"Rather than training people to spot visual glitches in fake images or audio, Bores said policymakers and the tech industry should lean on a well-established cryptographic approach similar to what made online banking possible in the 1990s. Back then, skeptics doubted consumers would ever trust financial transactions over the internet. The widespread adoption of HTTPS-using digital certificates to verify that a website is authentic-changed that."
"Bores pointed to a "free open-source metadata standard" known as C2PA, short for the Coalition for Content Provenance and Authenticity, which allows creators and platforms to attach tamper-evident credentials to files. The standard can cryptographically record whether a piece of content was captured on a real device, generated by AI, and how it has been edited over time. "The challenge is the creator has to attach it and so you need to get to a place where that is the default option," Bores said."
Highly realistic deepfakes can be mitigated by attaching cryptographic provenance to media files that records origin and edits.
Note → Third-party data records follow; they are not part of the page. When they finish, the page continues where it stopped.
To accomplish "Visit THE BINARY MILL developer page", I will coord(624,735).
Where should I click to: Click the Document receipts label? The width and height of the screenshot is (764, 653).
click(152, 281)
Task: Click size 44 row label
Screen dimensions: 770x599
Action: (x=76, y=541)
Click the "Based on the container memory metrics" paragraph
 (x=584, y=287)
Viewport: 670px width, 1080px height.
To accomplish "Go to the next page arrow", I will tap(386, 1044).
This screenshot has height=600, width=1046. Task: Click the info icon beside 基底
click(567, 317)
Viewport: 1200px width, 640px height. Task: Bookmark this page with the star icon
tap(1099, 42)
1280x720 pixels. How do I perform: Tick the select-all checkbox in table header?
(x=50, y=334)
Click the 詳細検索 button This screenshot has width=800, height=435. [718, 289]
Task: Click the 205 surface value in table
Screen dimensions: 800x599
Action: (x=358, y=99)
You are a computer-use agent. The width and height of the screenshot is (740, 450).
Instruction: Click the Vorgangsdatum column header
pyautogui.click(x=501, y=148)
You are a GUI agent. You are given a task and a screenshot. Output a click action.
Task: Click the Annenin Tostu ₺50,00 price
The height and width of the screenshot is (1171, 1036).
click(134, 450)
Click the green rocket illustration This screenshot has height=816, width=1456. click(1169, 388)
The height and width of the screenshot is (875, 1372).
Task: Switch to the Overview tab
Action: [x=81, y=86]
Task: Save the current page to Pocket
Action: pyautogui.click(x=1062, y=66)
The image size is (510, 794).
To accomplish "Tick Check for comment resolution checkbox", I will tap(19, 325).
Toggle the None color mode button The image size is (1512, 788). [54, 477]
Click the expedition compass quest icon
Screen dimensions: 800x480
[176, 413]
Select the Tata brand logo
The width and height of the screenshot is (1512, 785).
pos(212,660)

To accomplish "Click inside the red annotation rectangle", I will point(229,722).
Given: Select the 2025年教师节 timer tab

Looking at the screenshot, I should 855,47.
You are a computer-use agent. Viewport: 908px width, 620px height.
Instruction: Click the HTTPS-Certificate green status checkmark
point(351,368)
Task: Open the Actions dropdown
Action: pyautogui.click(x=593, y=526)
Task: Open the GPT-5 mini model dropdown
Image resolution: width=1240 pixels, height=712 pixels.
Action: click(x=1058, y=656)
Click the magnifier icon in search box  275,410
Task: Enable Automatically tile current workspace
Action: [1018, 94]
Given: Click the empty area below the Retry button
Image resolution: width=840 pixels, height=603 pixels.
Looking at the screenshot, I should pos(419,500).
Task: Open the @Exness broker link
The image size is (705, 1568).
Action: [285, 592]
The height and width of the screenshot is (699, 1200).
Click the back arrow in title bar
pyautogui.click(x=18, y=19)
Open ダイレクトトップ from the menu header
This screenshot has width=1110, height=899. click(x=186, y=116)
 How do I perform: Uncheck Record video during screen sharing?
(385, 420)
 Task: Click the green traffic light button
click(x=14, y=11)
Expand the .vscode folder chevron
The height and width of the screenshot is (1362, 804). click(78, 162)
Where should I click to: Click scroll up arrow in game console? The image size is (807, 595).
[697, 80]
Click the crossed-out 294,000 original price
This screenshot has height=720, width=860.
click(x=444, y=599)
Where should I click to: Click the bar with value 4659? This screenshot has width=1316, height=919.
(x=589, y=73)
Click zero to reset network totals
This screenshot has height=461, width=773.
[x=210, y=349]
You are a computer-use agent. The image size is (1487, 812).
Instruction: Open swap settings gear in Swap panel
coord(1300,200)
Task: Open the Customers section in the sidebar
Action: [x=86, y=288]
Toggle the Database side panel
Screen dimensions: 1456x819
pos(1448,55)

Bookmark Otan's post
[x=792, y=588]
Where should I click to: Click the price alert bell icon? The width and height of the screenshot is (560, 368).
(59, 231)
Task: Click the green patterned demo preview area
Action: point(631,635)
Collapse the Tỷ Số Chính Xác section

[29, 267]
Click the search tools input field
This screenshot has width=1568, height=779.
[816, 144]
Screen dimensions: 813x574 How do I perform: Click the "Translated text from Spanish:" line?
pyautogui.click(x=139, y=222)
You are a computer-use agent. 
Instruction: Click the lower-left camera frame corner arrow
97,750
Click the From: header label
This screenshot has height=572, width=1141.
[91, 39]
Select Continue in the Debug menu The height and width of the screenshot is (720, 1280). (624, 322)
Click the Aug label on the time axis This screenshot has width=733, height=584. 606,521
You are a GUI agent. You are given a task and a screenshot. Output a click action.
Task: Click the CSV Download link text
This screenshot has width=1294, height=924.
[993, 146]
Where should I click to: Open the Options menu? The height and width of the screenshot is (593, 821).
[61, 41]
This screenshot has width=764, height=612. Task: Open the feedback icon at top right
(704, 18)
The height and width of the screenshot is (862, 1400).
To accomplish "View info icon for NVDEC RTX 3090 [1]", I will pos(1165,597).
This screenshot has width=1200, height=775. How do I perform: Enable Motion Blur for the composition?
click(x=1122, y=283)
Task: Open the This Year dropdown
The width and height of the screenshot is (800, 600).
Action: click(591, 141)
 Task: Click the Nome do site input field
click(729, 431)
A free open-source metadata standard, C2PA, enables creators and platforms to add tamper-evident credentials that indicate whether content was captured on a real device, generated by AI, and how it has been edited. Widespread default adoption of such provenance would make unauthenticated media suspect, mirroring the trust shift produced by HTTPS and digital certificates for websites. Relying on training people to spot artifacts is less effective than mandating built-in cryptographic verification across platforms and devices.